En una jornada maratoniana de negociaciones que se extendió hasta la madrugada, los líderes de la Unión Europea han alcanzado un acuerdo histórico para emitir deuda conjunta por valor de 90.000 millones de euros con el fin de financiar el esfuerzo bélico y la estabilidad financiera de Ucrania durante los años 2026 y 2027. Esta decisión, adoptada ante el riesgo inminente de bancarrota para Kiev en marzo de 2026, supone el regreso de los eurobonos, una herramienta de financiación compartida que no se utilizaba con esta magnitud desde la pandemia.
El fracaso del plan de los activos rusos
El acuerdo final representa un giro inesperado respecto a la propuesta inicial de la Comisión Europea. El plan original, defendido firmemente por la presidenta de la Comisión, Ursula von der Leyen, y el canciller alemán, Friedrich Merz, consistía en utilizar los rendimientos de los activos rusos congelados (valorados en unos 185.000-210.000 millones de euros) como garantía primordial para un préstamo de reparación.
Sin embargo, esta vía encalló ante el bloqueo de Bélgica, país que alberga la mayoría de estos fondos en la entidad Euroclear. El primer ministro belga, Bart De Wever, se opuso a asumir en solitario los riesgos legales y las posibles represalias de Moscú, que ha amenazado con medidas equivalentes contra activos europeos. De Wever exigió que cualquier riesgo derivado del uso de fondos rusos fuera mutualizado de forma ilimitada por todos los socios, una condición que no fue aceptada por el resto, forzando así la alternativa de la deuda común.
Detalles del préstamo y la «cooperación reforzada»
El préstamo de 90.000 millones de euros, que cubrirá aproximadamente dos tercios de las necesidades financieras de Ucrania estimadas por el FMI, presenta condiciones singulares:
- Garantía presupuestaria: el préstamo estará respaldado por el presupuesto de la Unión Europea.
- Cláusula de reparación: Ucrania solo tendrá la obligación de devolver el dinero una vez que Rusia pague las reparaciones de guerra por la invasión.
- Uso de activos rusos: la UE se reserva el derecho de utilizar los activos inmovilizados para reembolsar el préstamo si Rusia se niega a pagar las indemnizaciones.
- Consenso a 24: el acuerdo se ha articulado mediante una «cooperación reforzada» para esquivar el veto de Hungría, Eslovaquia y la República Checa, países que no participarán en el plan ni tendrán obligaciones financieras vinculadas a este préstamo.
Ganadores y perdedores políticos
La cumbre deja un mapa político de contrastes en el bloque comunitario. Los analistas coinciden en señalar a Bélgica, Italia (bajo el liderazgo de Giorgia Meloni) y los países críticos como Hungría como los ganadores tácticos, al haber logrado imponer la tesis de la deuda compartida o desvincularse del proceso.

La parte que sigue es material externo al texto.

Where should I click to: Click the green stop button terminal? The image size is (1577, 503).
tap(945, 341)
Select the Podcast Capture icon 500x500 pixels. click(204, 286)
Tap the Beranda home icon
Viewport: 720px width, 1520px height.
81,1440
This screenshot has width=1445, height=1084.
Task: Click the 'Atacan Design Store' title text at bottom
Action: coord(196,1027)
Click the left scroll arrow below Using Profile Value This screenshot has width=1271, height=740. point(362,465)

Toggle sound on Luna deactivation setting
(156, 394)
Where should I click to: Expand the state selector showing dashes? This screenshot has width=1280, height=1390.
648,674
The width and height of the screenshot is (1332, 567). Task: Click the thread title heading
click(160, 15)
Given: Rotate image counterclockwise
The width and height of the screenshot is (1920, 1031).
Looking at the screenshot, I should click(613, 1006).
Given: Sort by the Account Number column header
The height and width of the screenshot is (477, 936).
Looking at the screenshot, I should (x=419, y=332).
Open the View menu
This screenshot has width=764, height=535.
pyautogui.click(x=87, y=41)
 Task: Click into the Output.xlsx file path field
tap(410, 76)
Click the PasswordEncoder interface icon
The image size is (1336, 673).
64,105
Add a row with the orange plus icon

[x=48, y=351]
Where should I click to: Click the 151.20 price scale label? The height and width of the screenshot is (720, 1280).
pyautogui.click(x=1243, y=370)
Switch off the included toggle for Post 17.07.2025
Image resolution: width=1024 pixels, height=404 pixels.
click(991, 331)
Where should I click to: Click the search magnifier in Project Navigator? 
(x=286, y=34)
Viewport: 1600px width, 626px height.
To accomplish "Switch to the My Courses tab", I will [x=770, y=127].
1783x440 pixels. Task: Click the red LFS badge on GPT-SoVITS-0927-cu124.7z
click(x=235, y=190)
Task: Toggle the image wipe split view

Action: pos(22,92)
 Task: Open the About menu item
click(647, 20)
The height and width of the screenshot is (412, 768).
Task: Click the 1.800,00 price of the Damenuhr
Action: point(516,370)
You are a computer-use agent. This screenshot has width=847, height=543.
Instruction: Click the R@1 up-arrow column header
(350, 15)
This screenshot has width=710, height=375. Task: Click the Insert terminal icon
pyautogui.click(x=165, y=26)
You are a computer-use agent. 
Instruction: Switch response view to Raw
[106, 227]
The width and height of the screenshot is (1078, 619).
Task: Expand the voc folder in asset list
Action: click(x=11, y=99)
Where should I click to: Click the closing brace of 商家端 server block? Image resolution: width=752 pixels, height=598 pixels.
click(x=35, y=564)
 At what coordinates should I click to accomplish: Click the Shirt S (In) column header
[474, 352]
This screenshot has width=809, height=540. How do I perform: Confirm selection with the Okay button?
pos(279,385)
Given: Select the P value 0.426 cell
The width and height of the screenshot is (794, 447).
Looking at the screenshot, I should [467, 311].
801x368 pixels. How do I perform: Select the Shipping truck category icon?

Por el contrario, el resultado se interpreta como un revés político para Von der Leyen y Friedrich Merz, quienes habían apostado su capital político a la confiscación indirecta de los activos rusos. Merz, aunque inicialmente contrario a la emisión de deuda común, reconoció tras la cumbre que «cambiar la secuencia del proceso facilita todo» y permite apoyar a Kiev sin más demoras.
Reacciones internacionales
Desde Kiev, el presidente Volodímir Zelenski agradeció el «apoyo significativo» que refuerza la estabilidad de su país, aunque durante la cumbre insistió en que el uso de los fondos rusos era la «forma correcta» de financiación. Por su parte, el Kremlin, a través del Fondo Ruso de Inversión Directa, calificó el desenlace como una «victoria para la ley» y un «fracaso» de los líderes europeos en su intento de utilizar las reservas soberanas rusas.
Otros asuntos de la cumbre: Mercosur en el aire
El estancamiento en el tema financiero no fue el único contratiempo para la Comisión. La firma del acuerdo comercial UE-Mercosur, prevista para este mismo fin de semana, ha sido pospuesta a enero de 2026 debido al rechazo persistente de Francia y las dudas de última hora planteadas por Italia.